- [Task prompt]: Could you restate word for word the lines running from the one with "Click the arrow between AGS and Yanwen" to the end of the data, both ends included, but without pictures?
Segment Start: Data for this exercise
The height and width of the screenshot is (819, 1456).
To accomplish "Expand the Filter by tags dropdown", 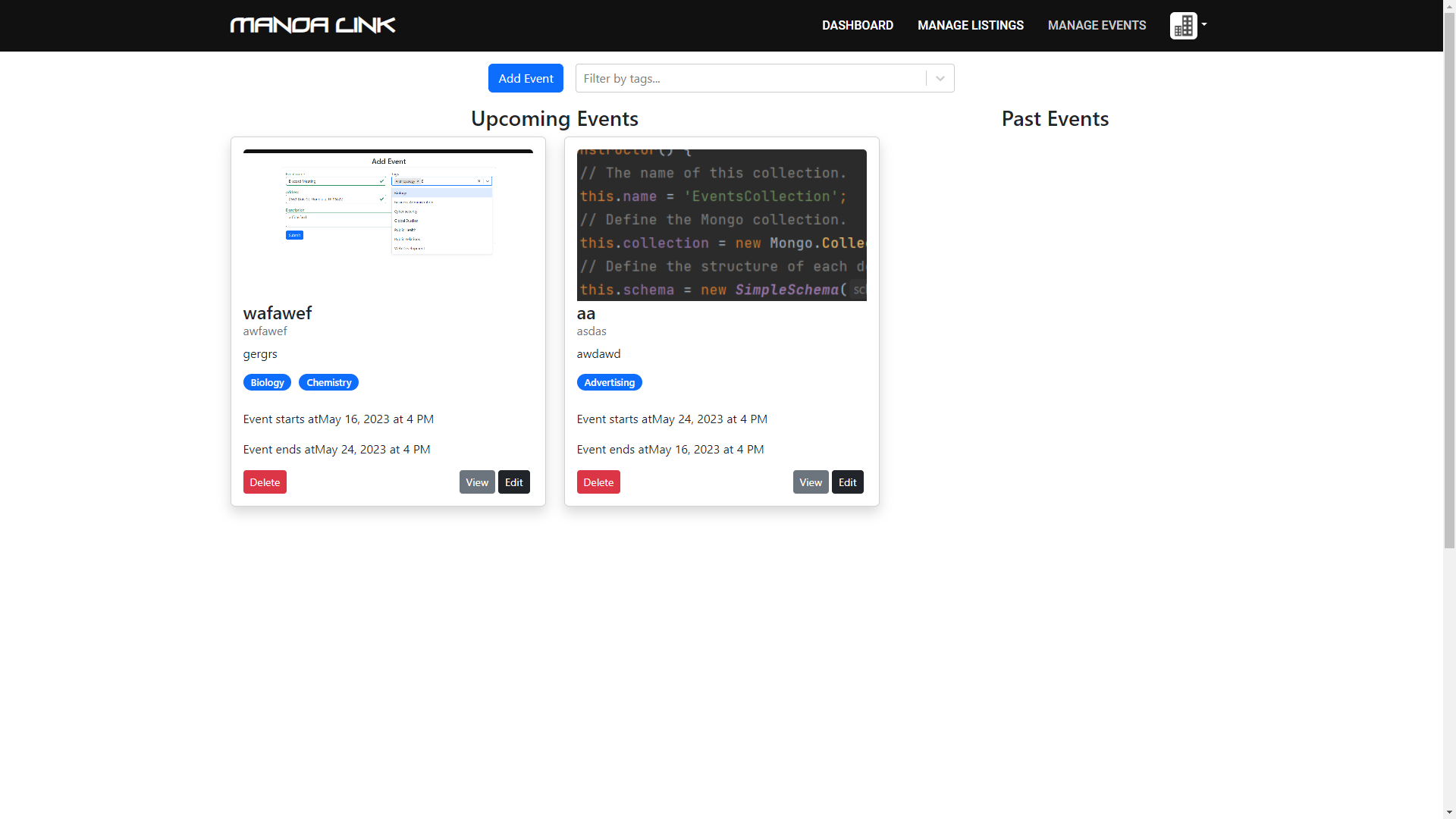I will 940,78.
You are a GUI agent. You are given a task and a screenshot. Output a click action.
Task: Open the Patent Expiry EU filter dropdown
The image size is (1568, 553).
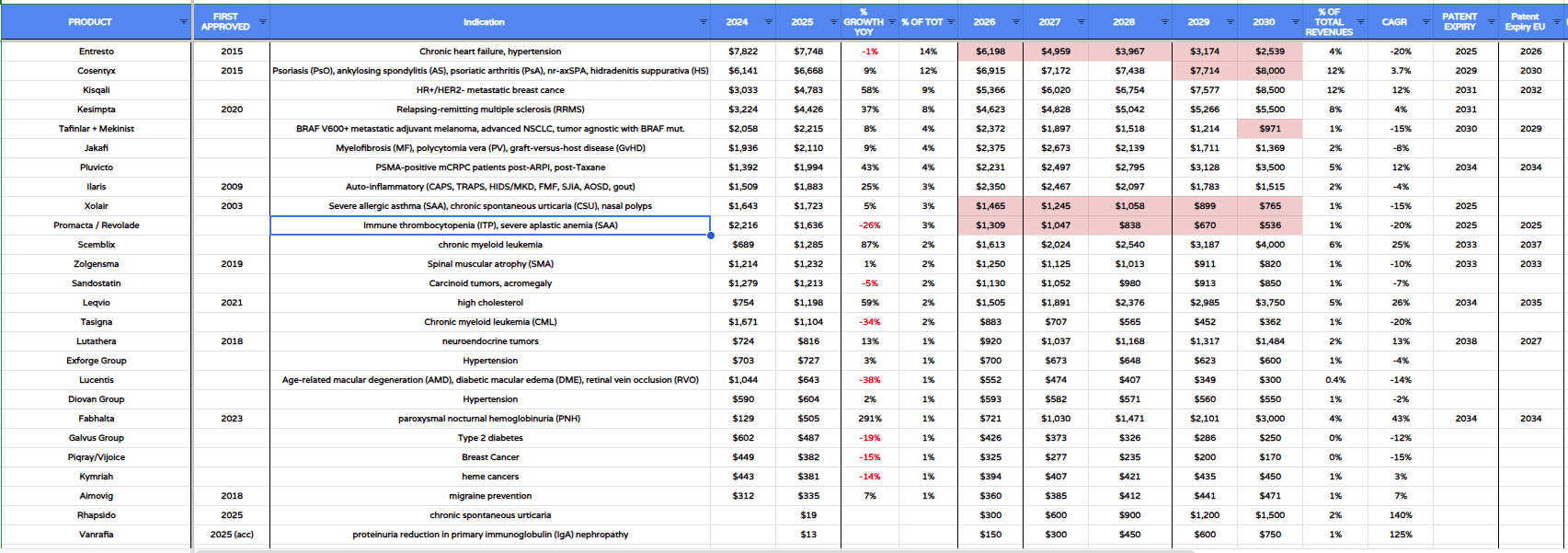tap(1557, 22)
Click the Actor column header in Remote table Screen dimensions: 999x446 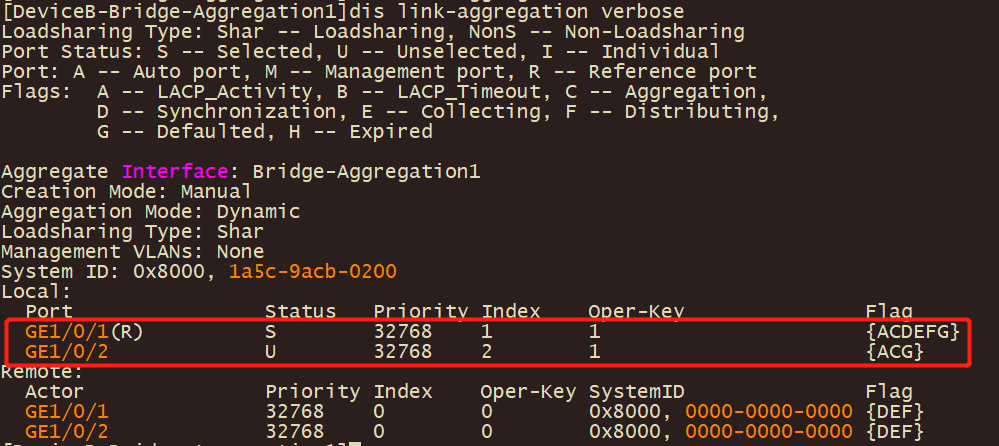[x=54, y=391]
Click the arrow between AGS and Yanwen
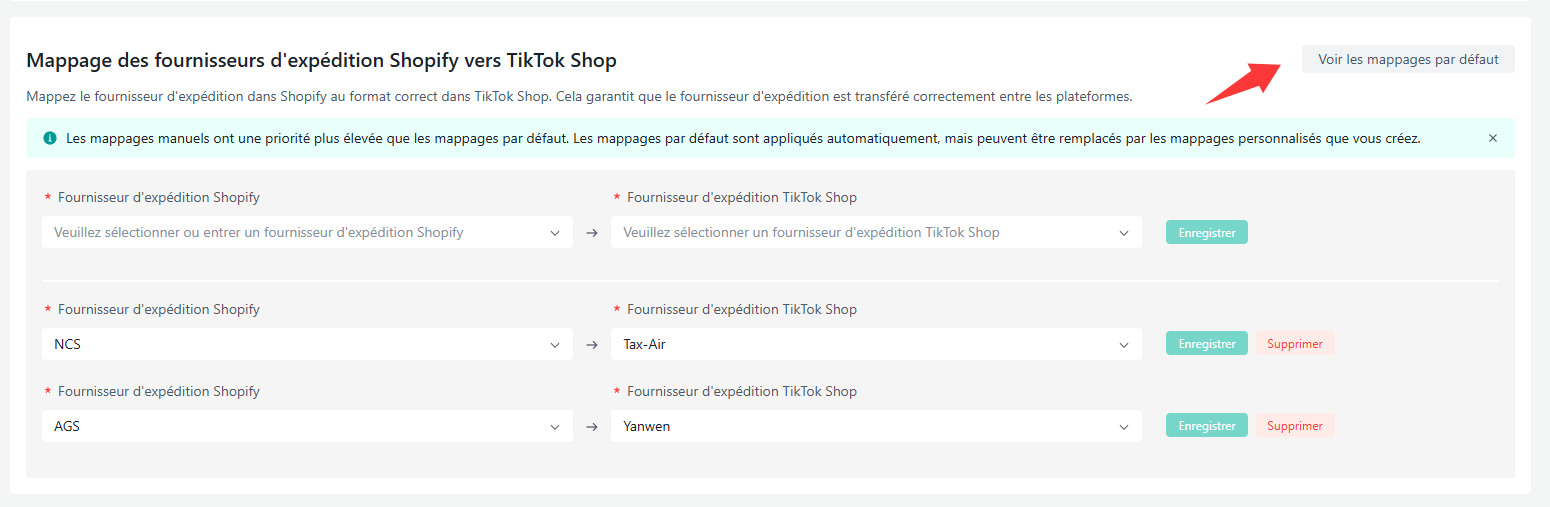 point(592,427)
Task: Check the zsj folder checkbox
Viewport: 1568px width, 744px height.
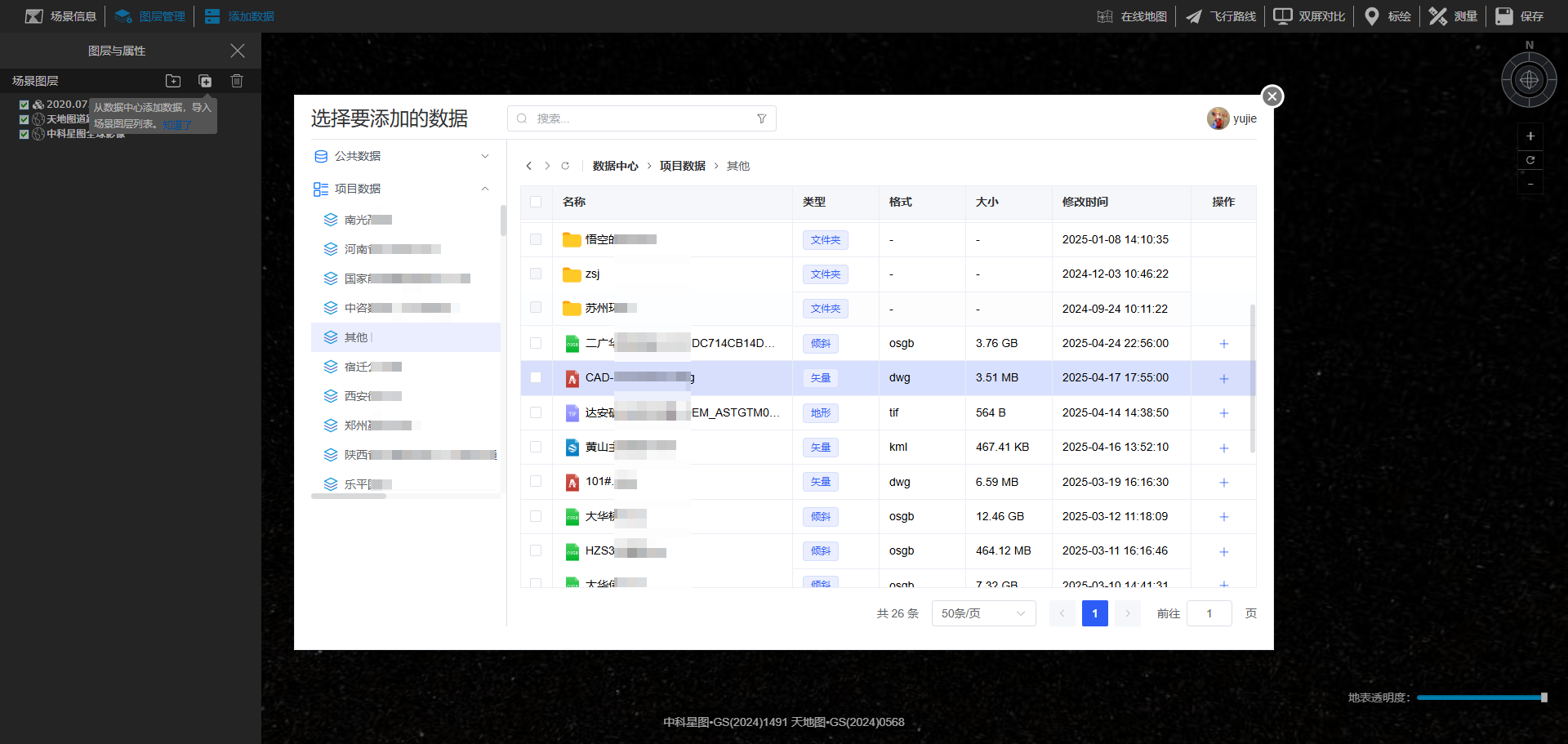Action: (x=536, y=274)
Segment End: Data for this exercise
- [Response box]:
Click the arrow between AGS and Yanwen
 point(592,427)
Task: Check the zsj folder checkbox
Viewport: 1568px width, 744px height.
Action: (x=536, y=274)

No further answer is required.